3. Establecer metas alcanzables y personalizadas: ayuda a los estudiantes a fijar objetivos claros, realistas y adaptados a su nivel. Por ejemplo, en lugar de “tienes que sacar un 10 en matemáticas”, se puede plantear “practicar 10 ejercicios de repaso y entender cada paso”. Alcanzar metas concretas genera satisfacción y refuerza la motivación.
4. Reforzar el esfuerzo, no solo el resultado: en lugar de centrarse únicamente en calificaciones o resultados, se debe elogiar la constancia, el interés y el proceso. Comentarios como “me ha gustado cómo has organizado tu trabajo” o “has dedicado mucho esfuerzo a entenderlo” fomentan la autorregulación y el aprendizaje autónomo.
5. Promover la autonomía y la toma de decisiones: hay que dejar que ellos elijan cómo estudiar, qué proyecto realizar o qué tema investigar, ya que la sensación de control sobre su aprendizaje potencia la motivación intrínseca y la responsabilidad.
6. Incorporar el juego y la creatividad: actividades lúdicas, retos, experimentos y proyectos creativos hacen que aprender sea más atractivo y placentero. Incluso los adolescentes pueden beneficiarse de estrategias gamificadas o desafíos que les permitan medir su progreso de forma divertida.
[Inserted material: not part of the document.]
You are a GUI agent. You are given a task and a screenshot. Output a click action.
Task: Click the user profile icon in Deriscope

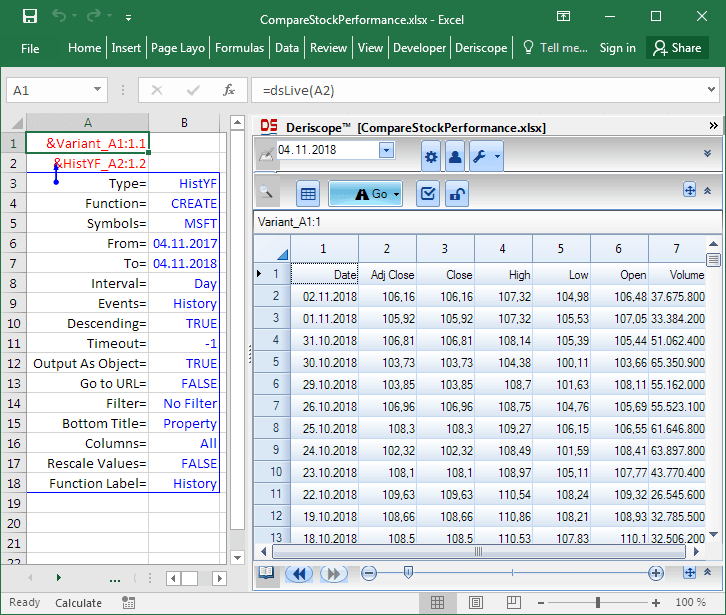click(455, 157)
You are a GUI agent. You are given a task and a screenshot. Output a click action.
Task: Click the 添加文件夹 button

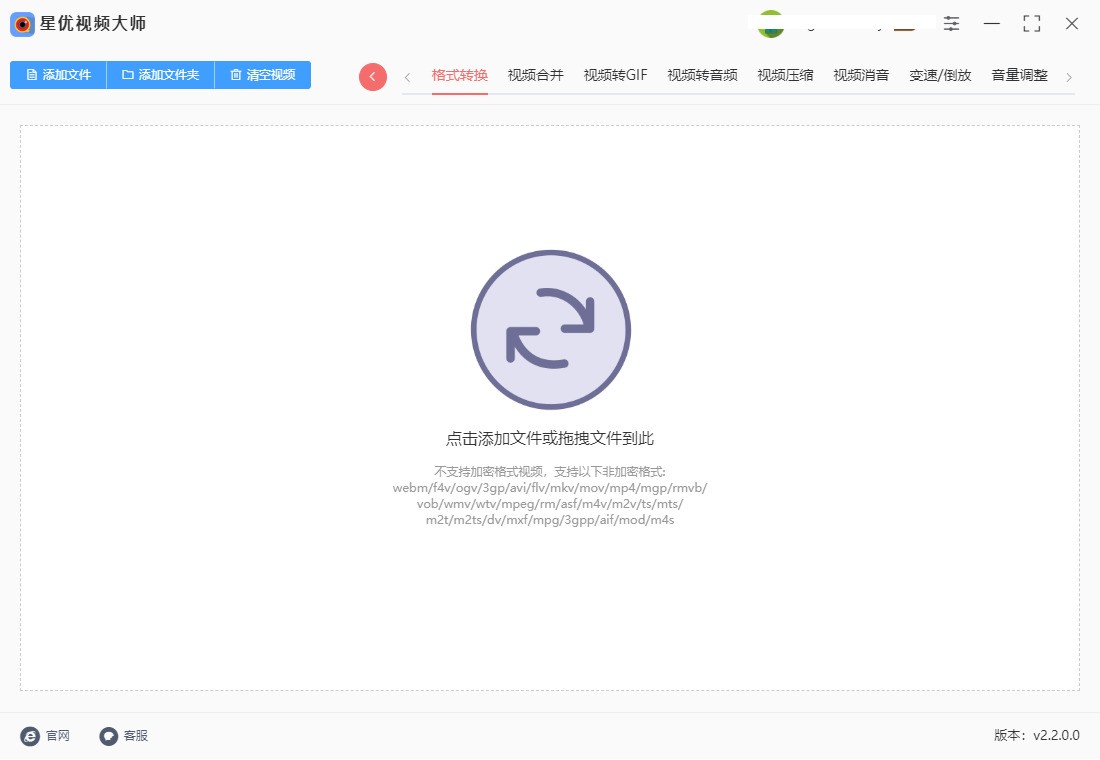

7. Modelar actitudes positivas hacia el aprendizaje: los adultos (padres, docentes) también deben mostrar entusiasmo y curiosidad por aprender. Compartir lo que nos interesa, leer juntos o mostrar cómo resolvemos problemas fomenta la motivación intrínseca en los niños y adolescentes.
A modo de conclusión
Fomentar la motivación intrínseca es clave para que los niños y adolescentes aprendan de manera significativa, autónoma y perseverante.
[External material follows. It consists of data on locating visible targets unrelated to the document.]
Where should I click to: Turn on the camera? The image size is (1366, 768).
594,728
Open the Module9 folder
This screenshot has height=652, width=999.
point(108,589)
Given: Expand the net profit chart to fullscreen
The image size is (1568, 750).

No se trata solo de obtener buenas notas, sino de aprender a aprender, disfrutar del proceso y desarrollar habilidades que les acompañarán toda la vida. Los adultos podemos favorecerla conectando el aprendizaje con intereses personales, promoviendo la autonomía, reforzando el esfuerzo y creando entornos estimulantes y seguros.
Referencias bibliográficas
Figueroa-Oquendo, A. (2024). La motivación intrínseca y su incidencia en el rendimiento académico de los estudiantes. Revista Científica de la Educación, 1(1), 53-68.